Basta dare un’occhiata ai numeri per rendersi conto del potenziale di questi due ragazzi. Doncic ha affrontato la sua prima stagione NBA da veterano, viaggiando a medie lebroniane con 21 punti, 6 assist e quasi 8 rimbalzi a partita, conditi da ben 8 triple doppie (3° rookie all-time) e prestazioni straordinarie. Prima che il ginocchio facesse crack, Kristaps metteva a referto 22.7 punti, 6.6 rimbalzi e ben 2.4 stoppate, sparando quasi due triple a partita, mostrando un atletismo davvero surreale per un giocatore alto 221 cm. Adesso immaginate un pick and roll tra due giocatori del genere. Potenzialmente devastante per qualunque difesa.
Discorso difesa non tanto facile anche per coach Carlisle. A parte la presenza sotto canestro dei lunghi, a Dallas non ci sono difensori puri in squadra. Uno che però può dare una grossa mano da questo punto di vista è Delon Wright. Il play arrivato da Memphis proprio per la sua propensione difensiva probabilmente sarà preferito in quintetto a Jalen Brunson, il quale ha comunque giocato una grande seconda metà di stagione lo scorso anno. A livello offensivo però la squadra sarà condotta da Doncic, che ottimo difensore sicuramente non è. Wright rappresenta dunque un’ottima pedina per equilibrare il backcourt bianco azzuro.
Justin Jackson, Tim Hardaway Jr. e Finney-Smith si giocheranno un posto da titolare nel ruolo di ala piccola, con il primo favorito sugli altri due.

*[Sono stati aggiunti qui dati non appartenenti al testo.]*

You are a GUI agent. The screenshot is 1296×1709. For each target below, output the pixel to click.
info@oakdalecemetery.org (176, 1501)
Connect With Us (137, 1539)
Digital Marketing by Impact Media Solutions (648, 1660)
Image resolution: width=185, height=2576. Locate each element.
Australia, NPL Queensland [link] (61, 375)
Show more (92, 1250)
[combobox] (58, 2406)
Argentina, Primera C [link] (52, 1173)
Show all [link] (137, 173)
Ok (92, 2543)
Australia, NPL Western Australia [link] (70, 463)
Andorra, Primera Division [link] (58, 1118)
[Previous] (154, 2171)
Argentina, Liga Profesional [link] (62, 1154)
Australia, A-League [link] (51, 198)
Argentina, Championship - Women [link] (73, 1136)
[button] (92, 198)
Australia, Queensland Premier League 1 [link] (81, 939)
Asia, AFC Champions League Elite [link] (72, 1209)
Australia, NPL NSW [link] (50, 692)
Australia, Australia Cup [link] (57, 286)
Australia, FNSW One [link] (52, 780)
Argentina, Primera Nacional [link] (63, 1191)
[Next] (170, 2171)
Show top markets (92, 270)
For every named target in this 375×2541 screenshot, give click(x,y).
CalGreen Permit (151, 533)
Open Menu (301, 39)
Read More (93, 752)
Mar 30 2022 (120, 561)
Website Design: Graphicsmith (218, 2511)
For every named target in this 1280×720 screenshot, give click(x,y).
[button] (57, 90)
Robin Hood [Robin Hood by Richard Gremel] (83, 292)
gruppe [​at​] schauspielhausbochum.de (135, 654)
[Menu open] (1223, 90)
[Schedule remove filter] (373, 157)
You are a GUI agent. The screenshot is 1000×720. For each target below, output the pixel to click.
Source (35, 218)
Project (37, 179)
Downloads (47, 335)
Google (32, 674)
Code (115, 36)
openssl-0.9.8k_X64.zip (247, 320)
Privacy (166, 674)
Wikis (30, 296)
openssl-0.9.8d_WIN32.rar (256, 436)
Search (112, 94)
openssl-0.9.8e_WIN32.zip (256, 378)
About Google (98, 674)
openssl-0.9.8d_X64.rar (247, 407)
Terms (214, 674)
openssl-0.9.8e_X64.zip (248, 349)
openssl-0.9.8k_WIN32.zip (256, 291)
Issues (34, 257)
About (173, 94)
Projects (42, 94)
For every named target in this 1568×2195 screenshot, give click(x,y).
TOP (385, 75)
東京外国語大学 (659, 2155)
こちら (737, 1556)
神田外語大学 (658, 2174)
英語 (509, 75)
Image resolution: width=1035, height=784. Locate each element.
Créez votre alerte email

Carlisle sicuramente sarà in grado di gestire le rotazioni, vista la profondità del roster nel ruolo. Certezza invece nel ruolo di 5 con Dwight Powell, il quale l’hanno scorso non ha trovato tantissimo spazio a causa della presenza ingombrante di DeAndre Jordan. Ha comunque mantenuto buone medie, sia in attacco (quasi il 60% la percentuale dal campo) che in difesa, affermandosi come un solido rimbalzista e stoppatore
Sua riserva è un altro scherzo della natura dopo Porzingis, ovvero Boban Marjanovic. Al lungo (in tutti i sensi) serbo non serve nemmeno saltare per schiacciare a canestro. Con i suoi 221 cm e 132 kg rappresenta un problema sotto canestro non solo in attacco ma anche in difesa. Poi i centimetri di Max Kleber e l’abilità da dietro la linea dei tre punti di Seth Curry, JJ Barea e Courtney Lee saranno gli ulteriori fattori che possono dare un contributo dalla panchina. Una squadra, anche questa, potenzialmente da playoff, obiettivo che in Texas non si raggiunge da quattro stagioni. Come le altre due ha però la sfortuna di essere in una conference estremamente competitiva. Nella lega più spettacolare al modo però niente deve essere dato per scontato (Golden State docet) e le sorprese sono sempre ben accette.